Regarding Clause 5, the following submissions were received:

  • The Centre for Child Law argued for an extension of the definition of “person who is vulnerable,” and recommended that the SAPS’ Criminal Record Centre be used in place of the National Register of Sex Offenders. It was also argued that the definition of “sexual offence” opened the door to increase the amount of historical data to be included in the National Register of Sex Offenders. It was responded that extending the definition of “persons who are vulnerable” would throw the net (ambit of Chapter 6) too wide, and would give rise to difficulties in the implementation of the provisions of Chapter 6.In addition, extending the definition may give rise to unintended consequences whereby potential employers may become reluctant to employ certain categories of persons. The categories of persons who have been identified for inclusion in the definition were regarded as those persons who were more vulnerable than others. The Committee had received extensive reports from the DOJCD and the SAPS on the National Register of Sex Offenders system and the SAPS Criminal Record system, and in the end had decided to retain the National Register of Sex Offenders where it was currently housed. Paragraph (b) of the definition of “sexual offence” intends that the additional particulars to be included should apply prospectively.
  • The Law Trust Chair in Social Justice supported the proposed amendments to section 40, but finds the phrase “person who is vulnerable” problematic.  The category of persons who are vulnerable was much larger than defined in the proposed definition.
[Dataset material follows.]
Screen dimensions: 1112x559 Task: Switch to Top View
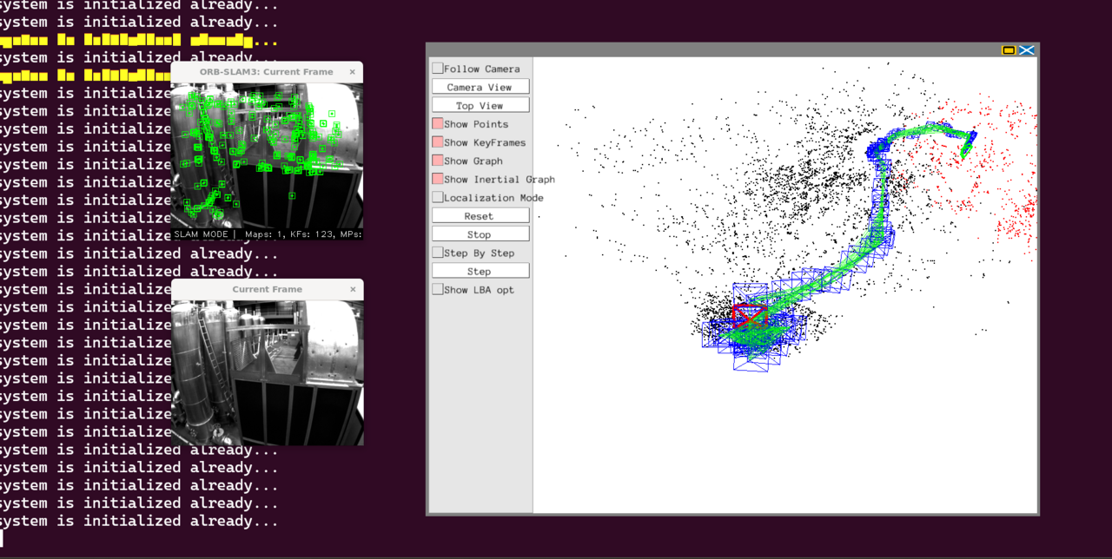click(480, 105)
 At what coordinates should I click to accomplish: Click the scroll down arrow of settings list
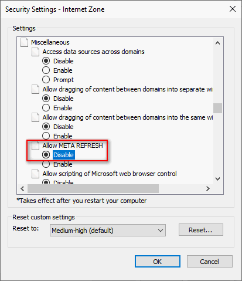pyautogui.click(x=217, y=178)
It was recommended that it should clarify who in institutions of higher learning should have the responsibility to report sexual offences. The Law Trust Chair in Social Justice expressed the view that all females were vulnerable, and not only the category referred to in the proposed definition.  Males, particularly males who were members of the lesbian, gay, bisexual, transgender, queer, intersex and more (LGBTQI+) community, were vulnerable and should be included in the definition. This was so that the category of vulnerable persons was wider than the proposed definition, but it should be kept in mind that Chapter 6 regulates the employer and employee relationship, and by expanding the ambit of the definition, it would have a major impact on the South African workforce. The obligation to report sexual offences, was contained in section 54 of the principal legislation. It remained the prerogative of any employer to implement systems and procedures in order to ensure that section 54 was complied with. Extending the definition of “persons who are vulnerable” would throw the ambit of Chapter 6 too wide, and would give rise to difficulties in the implementation of its provisions.
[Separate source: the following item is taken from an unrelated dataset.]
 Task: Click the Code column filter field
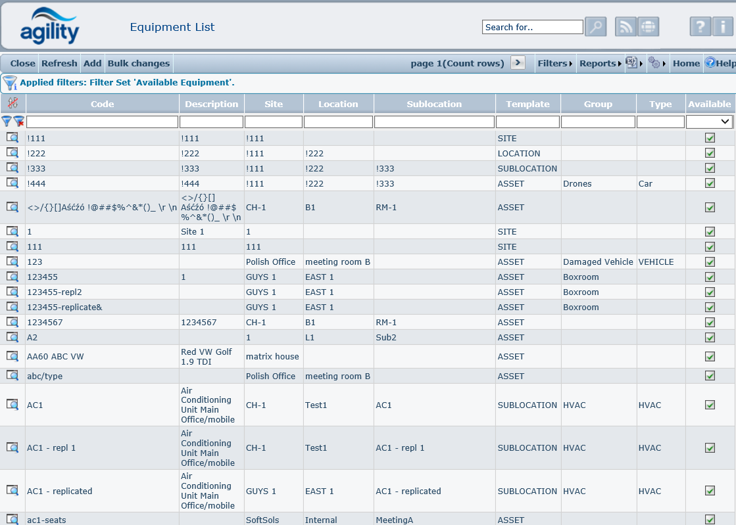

  • The Sex Workers’ Education and Advocacy Taskforce (SWEAT) expressed concern that the National Register of Sex Offenders applied retrospectively and prospectively. Sex workers who had been found guilty of any sex work related offence in the past -- including, but not limited to, solicitation, living in a brothel, working in a brothel -- could find themselves on the register regardless of whether they still worked in the sex industry or not. The definition of “sexual offence” aimed to accommodate the proposed extension of the ambit of Chapter 6. Currently Chapter 6 applied only in respect of persons who had been convicted of sexual offences against children and persons who were mentally disabled.  Since the ambit of Chapter 6 was to be extended to include the particulars of persons who had been convicted of any sexual offence, care was taken to ensure that the proposed paragraph (b) of the definition of “sexual offence” was applied only prospectively. The inclusion of sex workers as persons who were vulnerable would extend the ambit of Chapter 6 so wide that it might become impossible to implement. The proposal was not supported.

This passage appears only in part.